Segment Start: INPUT

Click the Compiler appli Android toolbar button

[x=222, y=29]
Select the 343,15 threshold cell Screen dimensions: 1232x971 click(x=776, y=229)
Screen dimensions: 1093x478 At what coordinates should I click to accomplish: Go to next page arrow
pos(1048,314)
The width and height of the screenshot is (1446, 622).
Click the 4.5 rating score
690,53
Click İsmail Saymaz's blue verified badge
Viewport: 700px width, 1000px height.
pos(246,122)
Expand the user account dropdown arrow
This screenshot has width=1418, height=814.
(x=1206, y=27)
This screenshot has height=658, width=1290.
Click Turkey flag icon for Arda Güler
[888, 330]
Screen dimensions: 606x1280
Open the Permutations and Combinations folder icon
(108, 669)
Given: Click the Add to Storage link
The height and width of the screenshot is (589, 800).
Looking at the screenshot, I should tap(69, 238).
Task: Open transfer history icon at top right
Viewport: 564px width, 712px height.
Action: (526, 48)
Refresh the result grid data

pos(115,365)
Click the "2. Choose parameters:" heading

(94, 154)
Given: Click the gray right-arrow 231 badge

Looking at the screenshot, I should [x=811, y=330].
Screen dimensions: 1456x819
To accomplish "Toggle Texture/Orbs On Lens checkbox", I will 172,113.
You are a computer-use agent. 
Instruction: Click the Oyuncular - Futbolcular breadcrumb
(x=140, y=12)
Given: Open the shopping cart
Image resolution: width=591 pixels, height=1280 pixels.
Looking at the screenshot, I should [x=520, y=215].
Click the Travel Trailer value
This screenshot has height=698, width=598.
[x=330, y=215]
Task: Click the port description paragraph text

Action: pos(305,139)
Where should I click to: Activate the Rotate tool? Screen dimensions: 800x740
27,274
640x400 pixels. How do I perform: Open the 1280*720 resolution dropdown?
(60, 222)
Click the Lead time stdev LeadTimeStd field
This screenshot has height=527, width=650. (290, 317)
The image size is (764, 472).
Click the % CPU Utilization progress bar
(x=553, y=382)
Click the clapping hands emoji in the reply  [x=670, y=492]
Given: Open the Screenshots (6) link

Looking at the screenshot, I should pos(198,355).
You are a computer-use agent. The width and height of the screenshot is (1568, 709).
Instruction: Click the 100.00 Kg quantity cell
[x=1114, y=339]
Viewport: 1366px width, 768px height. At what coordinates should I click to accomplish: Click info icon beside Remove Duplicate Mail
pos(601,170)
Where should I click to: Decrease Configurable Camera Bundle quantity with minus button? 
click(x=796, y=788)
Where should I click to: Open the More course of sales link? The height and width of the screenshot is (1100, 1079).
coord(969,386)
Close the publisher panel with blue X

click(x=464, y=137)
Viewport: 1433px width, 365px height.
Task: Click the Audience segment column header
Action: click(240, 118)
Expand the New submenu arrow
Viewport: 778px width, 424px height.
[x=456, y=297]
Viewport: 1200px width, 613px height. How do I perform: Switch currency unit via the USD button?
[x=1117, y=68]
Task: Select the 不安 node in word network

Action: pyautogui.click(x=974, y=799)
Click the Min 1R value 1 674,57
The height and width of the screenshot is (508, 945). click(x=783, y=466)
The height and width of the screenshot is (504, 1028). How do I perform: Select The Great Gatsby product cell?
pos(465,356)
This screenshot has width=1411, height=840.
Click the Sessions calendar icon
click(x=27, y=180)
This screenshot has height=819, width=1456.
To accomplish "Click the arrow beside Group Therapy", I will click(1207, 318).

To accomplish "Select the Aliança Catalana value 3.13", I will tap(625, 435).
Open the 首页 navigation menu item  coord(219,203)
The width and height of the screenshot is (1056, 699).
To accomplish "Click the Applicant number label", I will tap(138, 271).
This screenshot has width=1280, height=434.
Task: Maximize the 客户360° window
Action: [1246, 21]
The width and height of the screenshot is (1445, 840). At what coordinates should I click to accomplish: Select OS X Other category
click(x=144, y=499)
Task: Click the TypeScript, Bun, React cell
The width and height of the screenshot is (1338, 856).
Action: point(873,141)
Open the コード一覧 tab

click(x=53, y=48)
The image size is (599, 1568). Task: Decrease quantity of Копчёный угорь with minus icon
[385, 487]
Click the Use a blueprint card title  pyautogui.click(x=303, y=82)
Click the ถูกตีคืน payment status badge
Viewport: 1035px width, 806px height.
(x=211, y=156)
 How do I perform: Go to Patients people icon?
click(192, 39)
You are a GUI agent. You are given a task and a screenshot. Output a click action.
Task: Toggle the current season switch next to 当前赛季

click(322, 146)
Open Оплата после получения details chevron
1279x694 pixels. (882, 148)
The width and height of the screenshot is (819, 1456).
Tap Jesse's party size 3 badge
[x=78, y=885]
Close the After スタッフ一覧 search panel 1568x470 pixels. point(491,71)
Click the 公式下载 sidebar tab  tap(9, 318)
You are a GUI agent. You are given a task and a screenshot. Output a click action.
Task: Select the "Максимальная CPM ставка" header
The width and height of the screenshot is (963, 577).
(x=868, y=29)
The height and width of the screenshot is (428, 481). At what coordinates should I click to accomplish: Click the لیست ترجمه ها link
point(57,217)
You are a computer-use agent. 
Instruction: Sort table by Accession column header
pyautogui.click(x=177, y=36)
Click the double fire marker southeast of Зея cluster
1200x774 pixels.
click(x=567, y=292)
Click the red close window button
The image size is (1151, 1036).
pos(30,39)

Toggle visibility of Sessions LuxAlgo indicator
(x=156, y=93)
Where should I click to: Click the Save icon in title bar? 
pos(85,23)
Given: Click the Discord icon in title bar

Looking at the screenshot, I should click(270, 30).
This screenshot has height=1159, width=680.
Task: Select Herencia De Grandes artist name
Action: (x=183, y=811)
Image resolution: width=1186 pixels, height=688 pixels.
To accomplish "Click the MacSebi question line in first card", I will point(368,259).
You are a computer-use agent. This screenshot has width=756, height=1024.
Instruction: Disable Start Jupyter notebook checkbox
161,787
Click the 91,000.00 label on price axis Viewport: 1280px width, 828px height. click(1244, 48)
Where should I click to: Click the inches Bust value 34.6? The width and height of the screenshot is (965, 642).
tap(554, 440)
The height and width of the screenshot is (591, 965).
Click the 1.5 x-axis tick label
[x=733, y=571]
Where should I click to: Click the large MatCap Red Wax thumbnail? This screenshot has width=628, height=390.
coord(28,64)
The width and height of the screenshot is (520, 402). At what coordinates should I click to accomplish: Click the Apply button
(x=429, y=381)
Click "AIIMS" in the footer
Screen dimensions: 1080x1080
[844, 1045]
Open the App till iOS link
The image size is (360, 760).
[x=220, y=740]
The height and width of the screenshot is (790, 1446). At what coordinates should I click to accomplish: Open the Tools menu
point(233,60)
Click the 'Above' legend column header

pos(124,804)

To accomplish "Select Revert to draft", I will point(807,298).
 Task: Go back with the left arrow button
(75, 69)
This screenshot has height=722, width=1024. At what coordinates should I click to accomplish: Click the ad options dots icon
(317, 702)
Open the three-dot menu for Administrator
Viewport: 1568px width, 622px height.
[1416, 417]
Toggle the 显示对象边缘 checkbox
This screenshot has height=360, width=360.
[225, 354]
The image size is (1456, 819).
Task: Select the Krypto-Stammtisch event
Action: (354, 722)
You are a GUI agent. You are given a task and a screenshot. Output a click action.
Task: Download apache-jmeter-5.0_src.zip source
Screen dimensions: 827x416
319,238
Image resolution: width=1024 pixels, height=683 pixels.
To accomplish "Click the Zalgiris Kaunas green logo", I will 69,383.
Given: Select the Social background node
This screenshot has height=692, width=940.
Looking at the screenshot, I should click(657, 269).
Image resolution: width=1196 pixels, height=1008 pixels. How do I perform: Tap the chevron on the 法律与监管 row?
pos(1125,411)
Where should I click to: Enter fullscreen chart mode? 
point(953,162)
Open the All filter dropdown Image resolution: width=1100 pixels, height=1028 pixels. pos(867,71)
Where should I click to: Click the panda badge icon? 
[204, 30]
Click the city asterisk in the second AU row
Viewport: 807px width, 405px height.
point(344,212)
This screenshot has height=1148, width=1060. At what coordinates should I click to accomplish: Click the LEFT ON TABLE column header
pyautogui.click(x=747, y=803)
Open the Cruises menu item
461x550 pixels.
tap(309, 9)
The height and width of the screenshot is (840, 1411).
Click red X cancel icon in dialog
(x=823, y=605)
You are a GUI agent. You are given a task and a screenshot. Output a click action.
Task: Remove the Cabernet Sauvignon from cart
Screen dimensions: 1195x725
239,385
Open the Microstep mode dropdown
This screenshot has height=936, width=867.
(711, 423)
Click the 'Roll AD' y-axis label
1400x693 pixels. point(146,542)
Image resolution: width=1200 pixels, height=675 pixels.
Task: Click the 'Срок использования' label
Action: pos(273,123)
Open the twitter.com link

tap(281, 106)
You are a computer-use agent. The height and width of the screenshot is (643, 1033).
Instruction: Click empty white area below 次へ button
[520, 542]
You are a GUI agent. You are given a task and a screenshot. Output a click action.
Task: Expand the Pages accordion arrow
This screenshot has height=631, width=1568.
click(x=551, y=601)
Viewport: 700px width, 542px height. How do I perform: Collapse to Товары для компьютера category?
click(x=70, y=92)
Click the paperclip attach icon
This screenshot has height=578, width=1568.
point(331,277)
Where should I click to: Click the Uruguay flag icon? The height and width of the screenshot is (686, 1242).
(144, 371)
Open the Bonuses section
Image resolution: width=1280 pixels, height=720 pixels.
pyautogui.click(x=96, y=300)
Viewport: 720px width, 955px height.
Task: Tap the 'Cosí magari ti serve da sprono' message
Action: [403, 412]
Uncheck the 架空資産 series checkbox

Segment End: INPUT

All lines of the entries above where "item" turns up should be reported.

- RESPONSE FOR THIS EXERCISE -
Open the 首页 navigation menu item  coord(219,203)
Open the Cruises menu item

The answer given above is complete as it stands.